Inventor of images and objects entering into the collective imagination, whose reputation goes far beyond the artistic milieu and its time, his mode of representation turns his back on the modernist avant-garde.
When provocation rhymes with performance
Executed with extreme precision, his disturbing scenes of double images, unexpected encounters, imaginary and dreamlike figures call out – especially when they take on a sexual dimension – because their interpretations can only be multiplied.
During these years of artistic exaltation, the artist elevates provocation to the rank of a system and celebrates this principle in many highly resounding “happenings”.
Dalí sapiosexuel?
Slayer of utopias and idealism, advocating an area of freedom freed from conditioning, from all social and moral conventions, he claims and heroizes the position of the anti-hero. A great admirer of Freud’s Psychoanalysis, he calls himself a “polymorphic pervert”, and some of his works are a true dialectic between moral feeling, perversion, and degradation as a synonym of his morbid drives.
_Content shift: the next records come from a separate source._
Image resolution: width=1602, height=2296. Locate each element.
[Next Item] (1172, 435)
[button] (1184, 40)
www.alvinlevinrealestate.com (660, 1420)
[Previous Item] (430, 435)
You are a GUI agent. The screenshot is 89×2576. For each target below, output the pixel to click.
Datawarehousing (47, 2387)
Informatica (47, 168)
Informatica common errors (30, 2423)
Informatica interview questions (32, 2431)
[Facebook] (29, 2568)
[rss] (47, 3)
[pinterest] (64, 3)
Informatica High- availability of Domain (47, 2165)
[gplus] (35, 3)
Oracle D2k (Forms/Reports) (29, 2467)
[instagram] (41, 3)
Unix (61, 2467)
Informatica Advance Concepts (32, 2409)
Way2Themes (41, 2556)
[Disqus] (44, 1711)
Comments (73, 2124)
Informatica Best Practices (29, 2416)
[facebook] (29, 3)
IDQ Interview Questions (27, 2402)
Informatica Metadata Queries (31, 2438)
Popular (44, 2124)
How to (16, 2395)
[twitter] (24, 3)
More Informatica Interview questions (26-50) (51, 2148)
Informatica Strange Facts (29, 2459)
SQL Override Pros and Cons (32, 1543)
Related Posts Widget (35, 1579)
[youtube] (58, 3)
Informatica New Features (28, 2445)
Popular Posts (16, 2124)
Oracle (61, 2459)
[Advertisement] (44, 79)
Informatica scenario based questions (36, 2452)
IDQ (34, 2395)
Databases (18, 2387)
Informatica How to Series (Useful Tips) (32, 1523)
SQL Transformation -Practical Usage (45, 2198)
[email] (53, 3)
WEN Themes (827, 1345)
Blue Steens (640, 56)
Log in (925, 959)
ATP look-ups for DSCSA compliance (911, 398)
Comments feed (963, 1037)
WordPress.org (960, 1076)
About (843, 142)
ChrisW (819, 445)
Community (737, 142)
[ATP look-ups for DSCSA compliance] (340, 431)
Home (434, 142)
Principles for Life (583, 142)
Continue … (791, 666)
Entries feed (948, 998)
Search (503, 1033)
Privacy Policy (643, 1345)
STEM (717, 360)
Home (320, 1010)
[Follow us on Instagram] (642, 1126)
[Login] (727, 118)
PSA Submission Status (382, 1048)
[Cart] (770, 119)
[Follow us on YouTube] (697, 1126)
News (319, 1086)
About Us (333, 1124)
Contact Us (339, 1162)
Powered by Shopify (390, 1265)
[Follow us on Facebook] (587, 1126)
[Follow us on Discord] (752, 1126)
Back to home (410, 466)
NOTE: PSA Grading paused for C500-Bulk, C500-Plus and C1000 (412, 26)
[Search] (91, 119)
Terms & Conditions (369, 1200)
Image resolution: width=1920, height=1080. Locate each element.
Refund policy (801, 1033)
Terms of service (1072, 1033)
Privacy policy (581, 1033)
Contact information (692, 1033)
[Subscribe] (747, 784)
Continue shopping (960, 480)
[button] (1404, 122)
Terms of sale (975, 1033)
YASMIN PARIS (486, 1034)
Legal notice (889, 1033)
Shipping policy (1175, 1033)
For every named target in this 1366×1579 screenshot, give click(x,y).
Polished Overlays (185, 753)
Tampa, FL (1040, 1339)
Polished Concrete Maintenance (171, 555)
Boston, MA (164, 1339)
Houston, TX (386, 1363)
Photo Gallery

Guardian Angels of the Valley – Purgatory 8 – The Divine Comedy
In 1957, Salvador Dalí was delighted to be approached by the Italian government to illustrate a reissue of La Divine Comédie – by the Florentine poet Dante (1265-1321) – in order to celebrate his 700th birthday. This account of celestial adventures in which Dante discovers the horizons of hell and Calvary, obviously inspires Salvador Dalí – this Catholic superstitious, passionate about the esoteric, the mysterious, and the hard to imagine.
Long poem divided into three parts – Hell, Purgatory, and Paradise– The Divine Comedy is one of the most acclaimed Italian masterpieces in the world. Reputed to be a testament to medieval history, it is the first work to give the color of the torment of hell, to meet the Holy Trinity – The Father, The Son and The Holy Spirit.
Esteemed and regularly praised for having marked world literature, Dante – poet, writer and politician – continues to cross the centuries after having penetrated the skies.
For the record, the Italian government almost abandoned the project. Exhibited at the Palazzo Pallavicini in Rome, Dalí’s illustrations provoke the indignation of the Italians, offended that a Spaniard set to work, rather than a man from their homeland. Pained but not discouraged, Dalí continues his work. One thing is certain, the magnificent illustrations that follow are probably Dalí’s darkest drawings.
The Guardian Angels of the Valley – Purgatory 8, is one of the works whose provocation is caustic, and gives rise to a thunderous interpretation to say the least.
History
Bishop François d’Estaing (1462-1529) revives the cult of the guardian angel in Catholic Christendom. He dedicates a chapel to him in the cathedral of Rodez in Aveyron. A mass inaugurated this devotion on June 3, 1526.
In 1853, the Council of Reims formalized the cult of guardian angels and fixed their feast on October 2:
“In the upheaval and arrangement of human lives, the role and influence of angels, either good or bad, is very important; anyone who wants to ignore it is certainly unable to fully understand and expose history and life. of individuals and peoples, and above all of the Holy Church. “
– Marc Lorient, The Seal of the Angel, Saint Raphaël, 1996, © Editions Bénédictines.